[Archimedes NLP Group Invited Talk]Understanding the Trade-Offs Between Hallucinations and Mode Collapse in Language Generation

Dates
2025-01-15 14:30 - 16:00
Venue
Artemidos 1 - Amphitheater
TITLE: Understanding the Trade-Offs Between Hallucinations and Mode Collapse in Language Generation

SPEAKER: Grigoris Velegkas(Yale University, USA)

ABSTRACT: Specifying all desirable properties of a language model is challenging, but certain requirements seem essential. Given samples from an unknown language, the trained model should produce valid strings not seen in the training set, and be expressive enough to capture the language's full breadth. Otherwise, outputting invalid strings constitutes "hallucination," and failing to capture the full breadth leads to "mode collapse." Recent work by Kleinberg and Mullainathan [KM24], building on classical work on the closely related problem of language identification by Gold [Gol67] and Angluin [Ang79, 80], provides a concrete mathematical framework to study the problem of language generation. Kleinberg and Mullainathan showed that for all countable collections of languages, it is possible to create a language model that does not hallucinate but suffers from mode collapse. They asked whether this tension between validity and breadth is inherent for language generation.

In this talk, we define various notions of breadth for language generation, and completely characterize when generation with validity and breadth is possible under each of these notions. Our results answer the question of [KM24] and show that this tension between validity and breadth is indeed inherent for language generation. Moreover, we formalize the notion of stable generation, a natural requirement derived from Gold’s work [Gold67], and discuss when this type of generation is achievable. Finally, we discuss the implications of our results in the universal rates setting of Bousquet, Hanneke, Moran, van Handel, and Yehudayoff [BGMvY21]. The talk is based on joint works with Alkis Kalavasis and Anay Mehrotra.

SET TASK: Set down the passage of the talk announcement starting at "[Archimedes NLP Group" and ending at "Velegkas(Yale University, USA)", copying it word for word.

GIVEN RECORDS:
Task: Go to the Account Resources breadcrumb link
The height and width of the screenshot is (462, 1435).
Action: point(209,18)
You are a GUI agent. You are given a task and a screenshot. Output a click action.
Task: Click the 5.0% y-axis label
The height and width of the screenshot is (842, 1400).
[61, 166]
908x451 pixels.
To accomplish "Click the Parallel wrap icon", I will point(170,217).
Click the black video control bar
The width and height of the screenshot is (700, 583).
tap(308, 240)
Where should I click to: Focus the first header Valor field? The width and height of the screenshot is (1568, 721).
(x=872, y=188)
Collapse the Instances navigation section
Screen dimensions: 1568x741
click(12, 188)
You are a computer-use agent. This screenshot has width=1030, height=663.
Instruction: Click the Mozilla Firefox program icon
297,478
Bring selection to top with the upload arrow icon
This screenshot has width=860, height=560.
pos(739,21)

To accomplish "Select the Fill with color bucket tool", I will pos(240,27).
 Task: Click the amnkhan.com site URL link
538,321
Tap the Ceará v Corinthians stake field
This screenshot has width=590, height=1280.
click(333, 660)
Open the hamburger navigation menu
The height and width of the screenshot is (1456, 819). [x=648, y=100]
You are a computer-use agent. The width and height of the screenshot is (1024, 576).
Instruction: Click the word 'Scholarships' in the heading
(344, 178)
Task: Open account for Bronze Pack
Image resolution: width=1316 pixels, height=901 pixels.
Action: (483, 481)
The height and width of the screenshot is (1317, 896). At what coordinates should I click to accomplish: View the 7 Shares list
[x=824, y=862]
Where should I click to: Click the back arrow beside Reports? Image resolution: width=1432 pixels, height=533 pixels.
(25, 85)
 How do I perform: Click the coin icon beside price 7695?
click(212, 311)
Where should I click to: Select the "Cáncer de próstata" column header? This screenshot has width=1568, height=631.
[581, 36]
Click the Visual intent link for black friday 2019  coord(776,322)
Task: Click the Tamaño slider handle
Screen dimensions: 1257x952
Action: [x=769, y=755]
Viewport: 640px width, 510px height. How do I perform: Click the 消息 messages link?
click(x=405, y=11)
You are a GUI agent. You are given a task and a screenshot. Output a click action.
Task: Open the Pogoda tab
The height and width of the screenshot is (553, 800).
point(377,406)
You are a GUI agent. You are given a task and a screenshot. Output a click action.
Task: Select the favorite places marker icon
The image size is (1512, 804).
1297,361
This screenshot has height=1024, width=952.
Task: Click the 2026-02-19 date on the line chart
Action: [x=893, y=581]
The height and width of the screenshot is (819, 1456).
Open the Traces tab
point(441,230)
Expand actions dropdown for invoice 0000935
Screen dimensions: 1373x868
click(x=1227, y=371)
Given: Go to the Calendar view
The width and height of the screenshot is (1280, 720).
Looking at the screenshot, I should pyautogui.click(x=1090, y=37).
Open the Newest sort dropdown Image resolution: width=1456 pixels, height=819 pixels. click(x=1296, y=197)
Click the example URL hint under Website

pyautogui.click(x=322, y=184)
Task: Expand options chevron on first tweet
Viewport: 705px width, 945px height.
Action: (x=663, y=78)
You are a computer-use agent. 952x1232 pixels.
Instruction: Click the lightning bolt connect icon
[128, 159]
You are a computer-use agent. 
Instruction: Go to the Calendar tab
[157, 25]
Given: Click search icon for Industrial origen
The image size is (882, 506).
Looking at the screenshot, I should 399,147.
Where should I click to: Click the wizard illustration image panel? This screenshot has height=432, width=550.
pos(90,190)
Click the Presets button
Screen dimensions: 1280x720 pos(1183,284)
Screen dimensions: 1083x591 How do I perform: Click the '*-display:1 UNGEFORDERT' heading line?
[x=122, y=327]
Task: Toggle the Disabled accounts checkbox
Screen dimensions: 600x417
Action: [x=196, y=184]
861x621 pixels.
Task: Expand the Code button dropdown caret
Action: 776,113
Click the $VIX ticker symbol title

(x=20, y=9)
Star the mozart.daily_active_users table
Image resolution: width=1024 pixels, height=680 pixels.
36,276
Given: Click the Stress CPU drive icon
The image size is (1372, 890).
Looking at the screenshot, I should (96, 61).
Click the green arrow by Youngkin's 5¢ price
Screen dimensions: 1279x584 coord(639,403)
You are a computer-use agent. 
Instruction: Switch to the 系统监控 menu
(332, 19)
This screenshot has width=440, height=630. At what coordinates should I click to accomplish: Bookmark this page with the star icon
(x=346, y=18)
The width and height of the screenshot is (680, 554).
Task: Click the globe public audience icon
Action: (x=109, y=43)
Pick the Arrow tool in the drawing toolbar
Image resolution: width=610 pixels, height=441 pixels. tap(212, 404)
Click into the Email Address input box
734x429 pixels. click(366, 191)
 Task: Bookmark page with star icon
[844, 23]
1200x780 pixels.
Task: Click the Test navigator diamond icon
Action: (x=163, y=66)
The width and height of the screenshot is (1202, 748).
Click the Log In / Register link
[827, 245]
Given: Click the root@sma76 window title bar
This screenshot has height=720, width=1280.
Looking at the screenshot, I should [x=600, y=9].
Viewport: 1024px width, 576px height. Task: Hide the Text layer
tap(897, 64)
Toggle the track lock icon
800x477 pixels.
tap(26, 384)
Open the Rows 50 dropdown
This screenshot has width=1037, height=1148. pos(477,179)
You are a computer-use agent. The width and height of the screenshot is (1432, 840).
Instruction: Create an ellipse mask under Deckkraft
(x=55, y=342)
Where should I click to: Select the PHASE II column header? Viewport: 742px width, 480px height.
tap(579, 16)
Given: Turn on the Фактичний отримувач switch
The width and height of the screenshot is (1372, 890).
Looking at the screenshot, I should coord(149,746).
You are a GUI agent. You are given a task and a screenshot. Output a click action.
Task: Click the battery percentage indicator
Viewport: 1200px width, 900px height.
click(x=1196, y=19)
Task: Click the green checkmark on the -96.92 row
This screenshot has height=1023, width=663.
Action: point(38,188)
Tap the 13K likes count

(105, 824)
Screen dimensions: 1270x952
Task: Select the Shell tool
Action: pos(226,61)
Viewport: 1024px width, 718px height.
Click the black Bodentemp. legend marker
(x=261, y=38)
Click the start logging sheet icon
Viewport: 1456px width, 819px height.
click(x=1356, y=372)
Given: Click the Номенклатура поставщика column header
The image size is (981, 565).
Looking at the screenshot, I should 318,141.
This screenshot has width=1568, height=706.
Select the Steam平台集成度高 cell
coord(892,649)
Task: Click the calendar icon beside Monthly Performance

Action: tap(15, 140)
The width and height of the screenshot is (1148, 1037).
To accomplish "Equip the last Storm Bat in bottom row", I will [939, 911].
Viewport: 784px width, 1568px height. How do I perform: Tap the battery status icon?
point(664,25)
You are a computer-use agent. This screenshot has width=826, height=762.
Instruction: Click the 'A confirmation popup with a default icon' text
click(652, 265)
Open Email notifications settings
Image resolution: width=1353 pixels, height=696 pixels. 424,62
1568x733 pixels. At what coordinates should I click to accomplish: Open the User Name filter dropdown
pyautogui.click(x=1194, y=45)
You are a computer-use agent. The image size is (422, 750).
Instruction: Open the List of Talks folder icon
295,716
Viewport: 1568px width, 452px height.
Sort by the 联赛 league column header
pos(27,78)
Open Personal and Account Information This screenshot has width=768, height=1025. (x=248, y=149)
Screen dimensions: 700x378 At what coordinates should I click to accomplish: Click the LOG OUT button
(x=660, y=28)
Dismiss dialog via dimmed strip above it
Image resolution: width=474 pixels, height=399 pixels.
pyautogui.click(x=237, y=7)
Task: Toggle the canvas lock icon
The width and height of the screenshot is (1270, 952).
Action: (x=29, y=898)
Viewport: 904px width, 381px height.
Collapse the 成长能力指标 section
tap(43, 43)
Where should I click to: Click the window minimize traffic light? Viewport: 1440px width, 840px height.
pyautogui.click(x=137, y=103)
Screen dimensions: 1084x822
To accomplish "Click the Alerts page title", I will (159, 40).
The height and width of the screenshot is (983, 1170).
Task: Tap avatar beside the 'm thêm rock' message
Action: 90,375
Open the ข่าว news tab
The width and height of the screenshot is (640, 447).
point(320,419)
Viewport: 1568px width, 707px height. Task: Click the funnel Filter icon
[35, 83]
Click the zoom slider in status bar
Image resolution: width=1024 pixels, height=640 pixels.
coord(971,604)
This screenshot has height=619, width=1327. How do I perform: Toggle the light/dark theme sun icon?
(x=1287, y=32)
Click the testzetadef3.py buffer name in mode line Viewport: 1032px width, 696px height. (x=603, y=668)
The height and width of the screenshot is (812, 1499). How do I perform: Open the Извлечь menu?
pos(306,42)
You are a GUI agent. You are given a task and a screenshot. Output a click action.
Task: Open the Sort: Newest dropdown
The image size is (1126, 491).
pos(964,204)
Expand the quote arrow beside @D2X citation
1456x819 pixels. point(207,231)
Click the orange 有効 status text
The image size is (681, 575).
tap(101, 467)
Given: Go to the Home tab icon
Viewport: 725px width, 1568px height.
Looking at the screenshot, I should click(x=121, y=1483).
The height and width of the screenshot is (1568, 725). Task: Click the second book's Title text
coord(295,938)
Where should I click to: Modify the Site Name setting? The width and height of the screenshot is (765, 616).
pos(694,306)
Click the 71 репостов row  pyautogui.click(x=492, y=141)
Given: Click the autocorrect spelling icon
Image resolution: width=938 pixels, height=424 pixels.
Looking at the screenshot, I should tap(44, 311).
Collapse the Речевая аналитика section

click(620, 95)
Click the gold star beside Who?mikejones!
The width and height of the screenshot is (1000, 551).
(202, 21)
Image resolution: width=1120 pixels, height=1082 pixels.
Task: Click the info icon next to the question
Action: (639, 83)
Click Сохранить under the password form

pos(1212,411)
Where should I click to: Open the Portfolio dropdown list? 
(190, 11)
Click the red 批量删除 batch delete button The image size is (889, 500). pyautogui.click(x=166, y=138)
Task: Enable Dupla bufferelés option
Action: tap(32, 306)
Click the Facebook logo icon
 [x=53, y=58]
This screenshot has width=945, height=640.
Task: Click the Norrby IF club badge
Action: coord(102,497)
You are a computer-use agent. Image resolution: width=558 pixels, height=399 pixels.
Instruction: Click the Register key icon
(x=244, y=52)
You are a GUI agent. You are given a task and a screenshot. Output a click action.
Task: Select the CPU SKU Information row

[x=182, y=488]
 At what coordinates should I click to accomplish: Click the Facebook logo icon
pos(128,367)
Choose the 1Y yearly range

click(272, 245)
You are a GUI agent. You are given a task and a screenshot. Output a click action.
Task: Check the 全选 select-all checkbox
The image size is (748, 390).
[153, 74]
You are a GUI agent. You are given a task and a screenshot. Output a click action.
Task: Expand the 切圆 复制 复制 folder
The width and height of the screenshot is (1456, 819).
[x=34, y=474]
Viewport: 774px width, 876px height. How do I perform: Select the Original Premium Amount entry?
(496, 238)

RIGHT ANSWER:
[Archimedes NLP Group Invited Talk]Understanding the Trade-Offs Between Hallucinations and Mode Collapse in Language Generation

Dates
2025-01-15 14:30 - 16:00
Venue
Artemidos 1 - Amphitheater
TITLE: Understanding the Trade-Offs Between Hallucinations and Mode Collapse in Language Generation

SPEAKER: Grigoris Velegkas(Yale University, USA)